I get the concern about the old Dinan chip, and everything I've read about them says they don't do much, if anything, over OEM. All I can go on is how it ran prior to sitting so long AND the fact that the motor ran pretty darn good with the exception of that slight misfire/vibration before the TB slip. I think that small misfire was the intake being off one tooth the whole time but obviously can't verify.

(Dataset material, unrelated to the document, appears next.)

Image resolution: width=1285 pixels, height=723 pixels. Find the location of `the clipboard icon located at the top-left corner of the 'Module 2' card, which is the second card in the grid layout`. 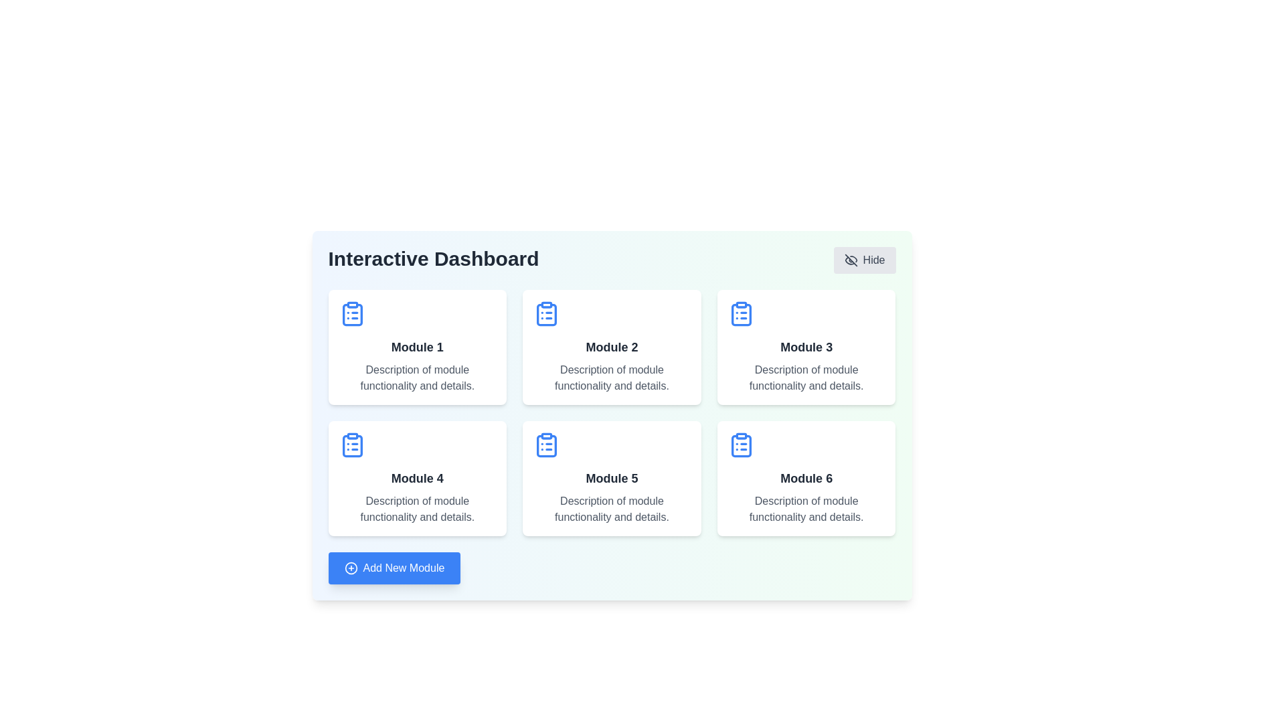

the clipboard icon located at the top-left corner of the 'Module 2' card, which is the second card in the grid layout is located at coordinates (547, 314).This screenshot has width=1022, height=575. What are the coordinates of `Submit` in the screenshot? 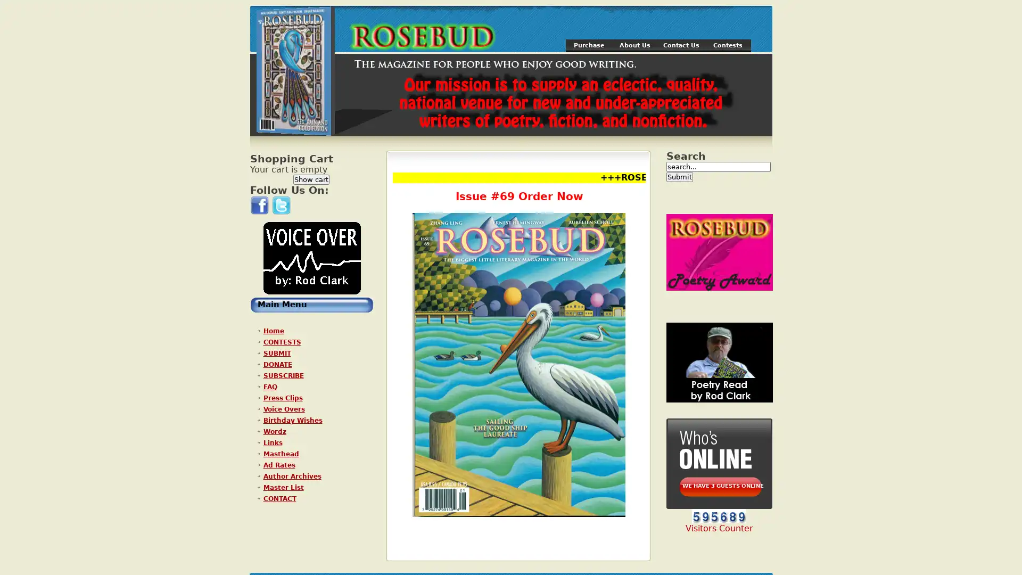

My big sticking point is the fact that it almost ran perfectly when I drove it and the belt slipped. Now the TB is where it should be so what could've changed other than valve damage?

I have a set of test plugs I pulled from a good motor at work and was the first thing I swapped after the belt slip. No change. I cleaned the new plugs that were black and after running it for a couple minutes they didn't show any change, still clean.

Sorry for any confusion but I've done so many things so many times it's all a blur now. If I'd known I would've taken notes from the beginning.
 
Okay, I took covers off to verify again, because it's so fun, and will start the motor again tonight with a set of new plugs. I used my cheap bore score to look at the pistons for signs of valve contact and gladly didn't see any, but, saw something interesting. The photos below show what the rear bank of pistons look like (very clean) and the front bank (carbon build up). All three rear looked the same and all three front looked the same. I think this would be a long term thing so what do you guys think? Running lean on the rear bank? O2 sensor?

BTW, I can get the rear timing cover off in about 30 seconds now not including bolts. Not something I'll add to my resume though.